Validation of the assay to assess the process of spindle microtubule disassembly and reassembly in response to cold treatment and rewarming. A) Representative fluorescent images of β-tubulin-immunostained metaphase SIGCs at Time 0, and after 15–60 min of incubation on ice or 7 min of rewarming. B) The mean ± SEM total FI of the β-tubulin staining in the spindle is shown as an indicator of the quantity of polymerized tubulin in each spindle. The mean FI of the β-tubulin staining calculated in the Time 0 group was set as 100%, and the mean FI values for the other time points were expressed as a percentage of the Time 0 value. C) Effect of P4 treatment on the process of spindle microtubules disassembly after 3 and 7 min of cooling. Values are means ± SEMs. *Significantly different value from the Time 0 control value (P < 0.05). **Significantly less than the Time 0 control value but greater than all other groups (P < 0.05).

FIG. 4.

Immunodetection of PGRMC1 expression by Western blot analysis in dsRed SKOV-3 parental and PGRMC1-depleted dsRed SKOV-3 cells. A) GAPDH Western blot is shown to demonstrate equal protein loading. B) The effect of PGRMC1 depletion in dsRed SKOV-3 cells on the process of disassembly of the spindle microtubules after 7 min of incubation on ice. C) The effect of P4 treatment on spindle microtubule disassembly after 7 min of incubation on ice in the parental and PGRMC1-depleted dsRed SKOV-3 cells. Values are means ± SEMs. *Significantly different value from the appropriate control value (P < 0.05).

FIG. 5.

A) Representative images showing coimmunostaining of PGRMC1 (red) and β-tubulin (β-Tub) or γ-tubulin (γ-Tub; green) at metaphase in SKOV-3 cells. B) Representative images showing coimmunostaining of PGRMC1 and β-tubulin at anaphase/telophase and cytokinesis in SKOV-3 cells. DNA is counterstained with Hoechst 33342 (blue). The PGRMC1 and β-tubulin or PGRMC1 and γ-tubulin merged images are shown in the left panels. In B (lower row), the inset represents a 3× magnification of the midbody. Bar = 10 μm.

FIG. 6.

Representative images showing immunodetection of PGRMC1 expression by immunofluorescence analysis in parental and PGRMC1-depleted dsRed SKOV-3 cells.
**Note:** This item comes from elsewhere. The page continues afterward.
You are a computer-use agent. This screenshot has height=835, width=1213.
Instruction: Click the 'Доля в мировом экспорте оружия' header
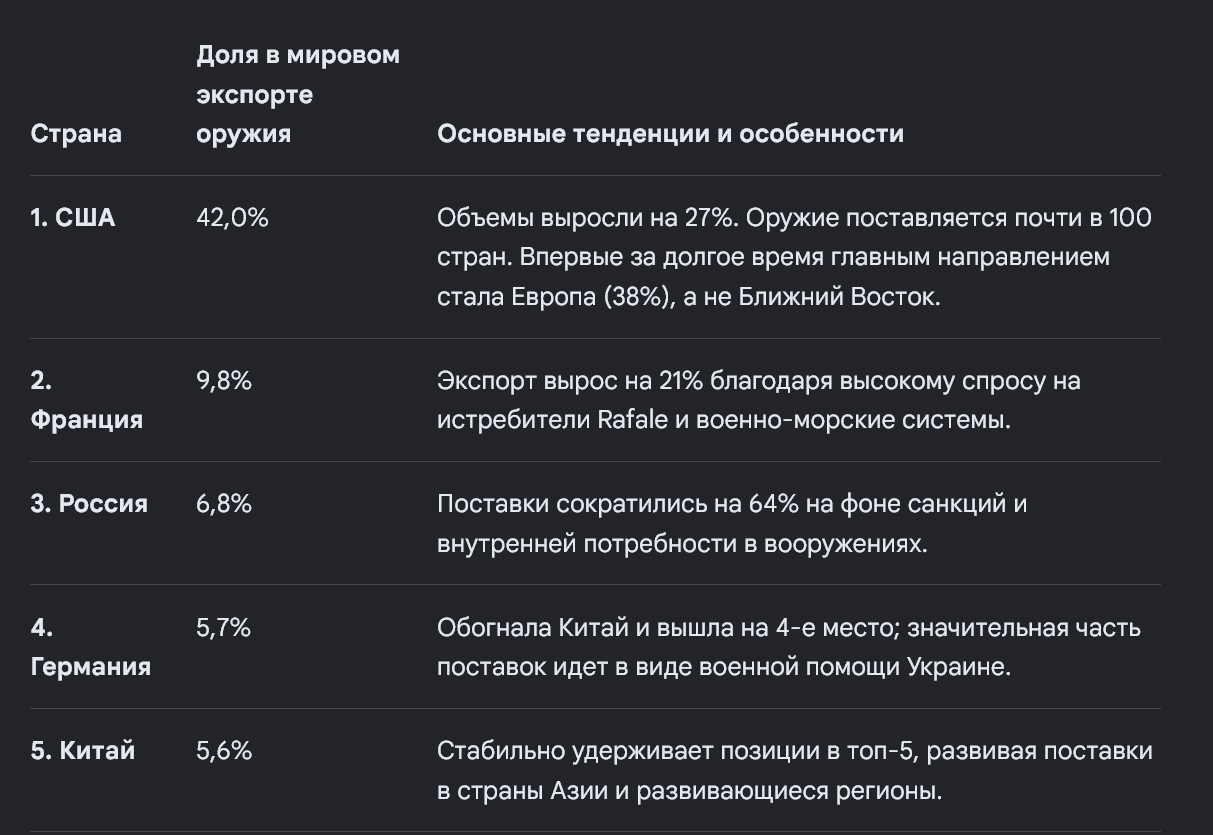coord(298,95)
Bar = 10 μm.

FIG. 7.

Representative images showing the interaction between α-tubulin (α-Tub) and β-tubulin (β-Tub; A) and PGRMC1 and either β-tubulin or γ-tubulin (γ-Tub; B) in mitotic SKOV-3 cells, as revealed by in situ PLA. The presence of red fluorescent dots in the PLA assay indicates that two proteins are in close proximity (i.e., interacting). DNA is counterstained with 4′,6′-diamidino-2-phenylindole (DAPI; blue). In A, the lowest row is an example of a negative control obtained by omitting the anti-α-tubulin antibody. As a comparison of a standard immunofluorescent staining and the PLA assay, in A (top row) is shown the immunofluorescent staining of α-tubulin and β-tubulin (red and green, respectively). Bar = 10 μm.